What kind of communty have we become ,Does we have any pride left as community or we all want good careers,money,top positions etc.


----------



## kds1980 (Nov 14, 2010)

And mrs Manmohan singh lost her cool when Manmohan singh lost election,perhaps her husbands winning a mp election is much bigger loss to her than loosing his own brother.


----------



## max314 (Nov 30, 2010)

Pride and anger are two of the Five Thieves.

Why place stock in such destructive emotions?

Faith in God's Will is the only way to lead a contented life.


----------



## max314 (Nov 30, 2010)

Kanwardeep Singh said:


> And mrs Manmohan singh lost her cool when Manmohan singh lost election,perhaps her husbands winning a mp election is much bigger loss to her than loosing his own brother.



Do you honestly doubt for even a second that Mrs. Manmohan Singh experienced impossible pain when her brother died?

She has dealt with the experience and tried to move on.

The fact that someone saw her get upset in a fleeting moment when her husband failed to win an election is hardly equivalent to years of dealing with the death of a loved one.
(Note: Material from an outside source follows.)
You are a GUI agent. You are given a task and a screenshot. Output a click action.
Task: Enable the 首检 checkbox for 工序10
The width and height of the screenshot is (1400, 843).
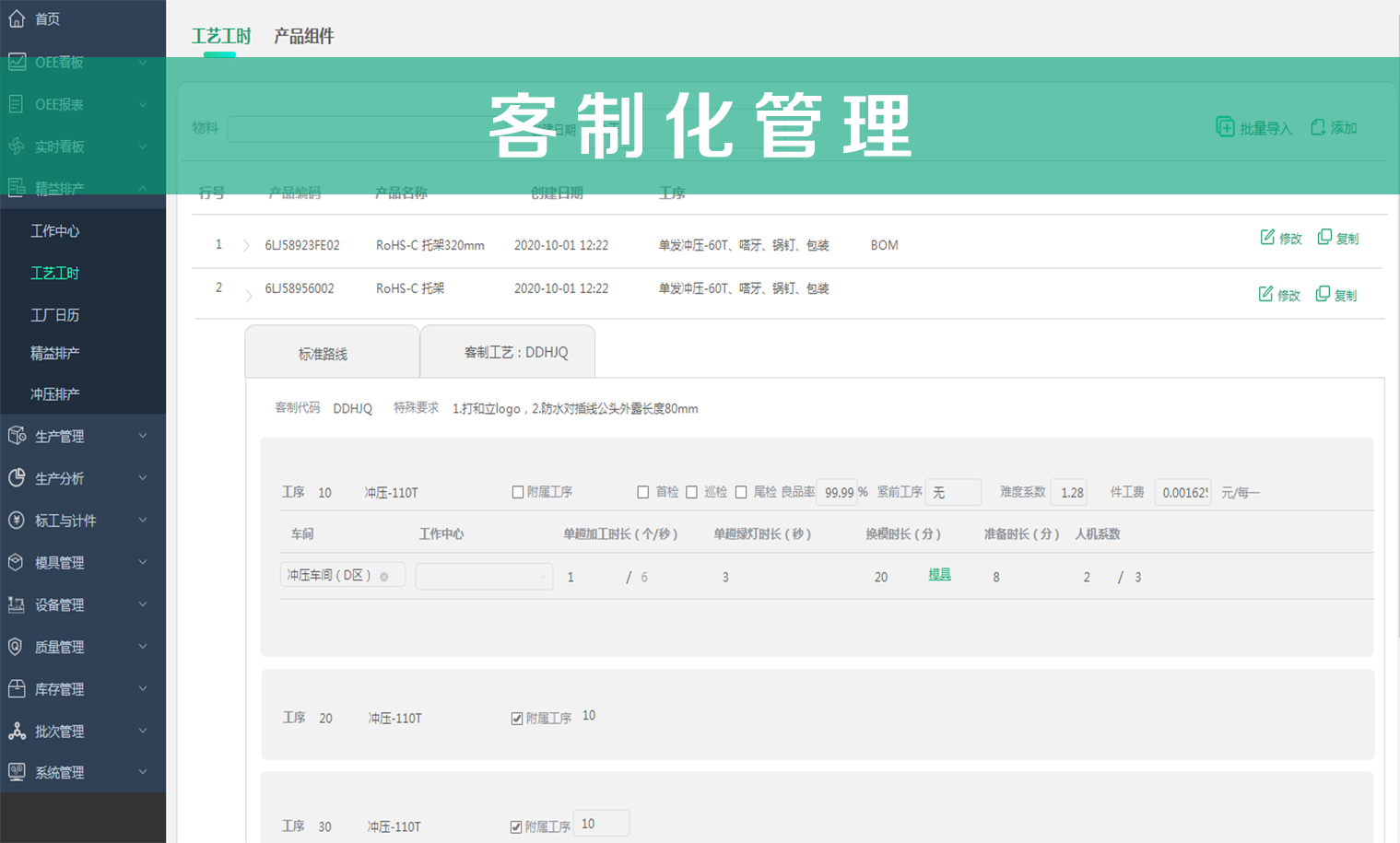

Next you'll be saying she's never allowed to laugh again, else she doesn't care about her dead brother.


----------



## kds1980 (Dec 1, 2010)

max314 said:


> Do you honestly doubt for even a second that Mrs. Manmohan Singh experienced impossible pain when her brother died?
> 
> She has dealt with the experience and tried to move on.
> 
> ...



Max 

First let me welcome you on SPN again.Its good You are back

The fact is her brother was killed and not died a natural death.Most probably his killers either Sajjan Kumar or Tytler. If we apply the same logic of Mrs Manmohan singh then I am sorry all those people in world that are fighting for justice should move on instead of Fighting for Justice.The fact is her husband is in the same party and sitting with the same people that killed her brother. This is not called moving on but death of self-respect which Manmohan singh and his wife is showing.


----------



## max314 (Dec 1, 2010)

Kanwardeep Singh said:


> Max
> 
> First let me welcome you on SPN again.Its good You are back
> 
> The fact is her brother was killed and not died a natural death.Most probably his killers either Sajjan Kumar or Tytler.If we apply the same logic of Mrs Manmohan singh then I am sorry all those people in world that are fightimng for justice should move on instead of Fighting for Justice.The fat is her husband is in the same party and sitting with the same people that killed her brother.This is not called moving on but death of self respect which Manmohan singh and his wife is showing.



Thanks for the welcome back.

Politics is always about operating in a bed of snakes.  If you ask me, it takes a truly brave man - a true Statesman - to overlook personal emotions and to commit oneself to the greater good.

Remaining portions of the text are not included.